ミヤビは笑って答えなかった。ホストもヒモも体験して最終的に今の業務に落ち着いたのかもしれない。

冬から春にかけてミヤビと同居した。

誰かと誰かの出会いはいつも偶然で、それを文章にすると長くなるので簡単に説明すると、僕の寝た女がミヤビの彼女だった。女はクシャミを我慢したみたいな喘ぎ声を出した。

男は平気で浮気をするっていうけれど、それは女も同じで、つまりは男女差なんて関係なくて、する時はする。したければする。大人になると自制心が働くんじゃなくて、それはただ単に体力がなくなるだけ。

まだ三人とも二十代だったから僕はミヤビの彼女とセックスしまくったし、彼女に連れていかれたマンションにミヤビがいたけど三人で始めたし、ミヤビがサイレースを服用して昏睡した後は二人だけでやりまくった。女はいつも濡れていた。胸は小さいのにお尻は大きいから衝動的に入れつづけた。

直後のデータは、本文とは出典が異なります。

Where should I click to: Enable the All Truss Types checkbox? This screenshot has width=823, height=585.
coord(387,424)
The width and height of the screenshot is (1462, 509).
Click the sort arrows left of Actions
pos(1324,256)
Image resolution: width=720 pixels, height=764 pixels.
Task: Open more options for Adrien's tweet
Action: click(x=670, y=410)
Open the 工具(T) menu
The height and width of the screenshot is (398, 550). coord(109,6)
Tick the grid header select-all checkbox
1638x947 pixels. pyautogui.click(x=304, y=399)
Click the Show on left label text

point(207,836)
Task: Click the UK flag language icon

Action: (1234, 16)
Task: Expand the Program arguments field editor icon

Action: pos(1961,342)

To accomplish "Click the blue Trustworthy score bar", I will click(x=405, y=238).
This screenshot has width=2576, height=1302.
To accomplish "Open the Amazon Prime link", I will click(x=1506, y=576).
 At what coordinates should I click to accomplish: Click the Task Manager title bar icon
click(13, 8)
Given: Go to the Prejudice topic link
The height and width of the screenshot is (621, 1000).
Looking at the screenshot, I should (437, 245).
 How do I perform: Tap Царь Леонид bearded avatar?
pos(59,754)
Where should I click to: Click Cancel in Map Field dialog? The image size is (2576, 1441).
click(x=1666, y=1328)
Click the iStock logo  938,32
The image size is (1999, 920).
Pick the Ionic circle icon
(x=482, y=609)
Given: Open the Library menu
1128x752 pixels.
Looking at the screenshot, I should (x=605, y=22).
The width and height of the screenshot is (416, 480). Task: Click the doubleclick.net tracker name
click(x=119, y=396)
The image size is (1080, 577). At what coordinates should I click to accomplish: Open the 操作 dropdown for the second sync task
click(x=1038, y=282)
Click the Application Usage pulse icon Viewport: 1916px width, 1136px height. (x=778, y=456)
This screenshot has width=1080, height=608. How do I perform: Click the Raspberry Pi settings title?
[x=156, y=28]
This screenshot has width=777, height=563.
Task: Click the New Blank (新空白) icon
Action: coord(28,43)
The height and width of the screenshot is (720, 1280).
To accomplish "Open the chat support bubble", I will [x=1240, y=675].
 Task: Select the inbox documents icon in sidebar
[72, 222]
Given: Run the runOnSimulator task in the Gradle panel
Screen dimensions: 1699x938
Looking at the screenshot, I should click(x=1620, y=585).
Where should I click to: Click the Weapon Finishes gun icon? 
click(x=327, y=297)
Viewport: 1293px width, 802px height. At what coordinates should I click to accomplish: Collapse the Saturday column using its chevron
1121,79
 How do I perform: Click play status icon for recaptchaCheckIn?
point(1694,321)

女が帰った後で、僕はそのままミヤビの隣で眠って、居候生活を開始する。僕は家出中だったので泊まるところなんてどこでも良かった。

ミヤビはあらゆるクスリに詳しかった。

錠剤だったり粉だったりが部屋にあって、初めて泊まった朝に「やる?」と勧められて錠剤をいくつか試したけれど体質に合わなくてトイレで嘔吐し、それ以来無理に摂取することはなかった。

アルコールで十分だったし、そもそも今でもそうだけどシラフで生きることが苦痛じゃない。頭は明瞭な方が好きだ。本が読めるし文章が書ける。

現実が嫌なら地の果てまで逃げればいい。「現に僕は家出をしてきた」と言うと、「でも自分からは逃げられないじゃん?」とミヤビは笑って答えた。「世界中のどこに行っても自分が付いてくる」


自分から逃げる方法は三つある。永遠に眠るか、クスリで紛らわせるか、神に頼るか。人間は逃避のために宗教を作って、薬を精製して、自殺してきた。

僕はそのどれをも否定しない。世間や法律なんてどうでもよくて、そんなものは何の枷にもならない事を経験上知っている。

ミヤビが薬をやりたいのならやればいいし、ミヤビの彼女が濡れるんだったら入れてあげるだけだ。井の頭公園でも、雑居ビルの非常階段でも、場所なんて関係ない。

ミヤビは早朝に運ばれた。吉祥寺に一番近い救急指定病院は杏林大学で、意識が戻るまでにかなりの時間がかかった。彼女に連絡したけれど返事はなかった。

最初は狭い廊下で待っていたけれど、急患がどんどん増えてきて居場所がなくなったので、職員や学生が利用する食堂に入った。建物の離れにあって、桜の木が見えた。薄いピンク色の花びらが舞い始めていた。

そういえば僕もミヤビもミヤビの彼女も桜が大好きだった。「だから公園のそばに引っ越した」と笑って答えたミヤビの横顔はとても美しくて、色気があって、寂しそうで、僕も好きになりそうだった。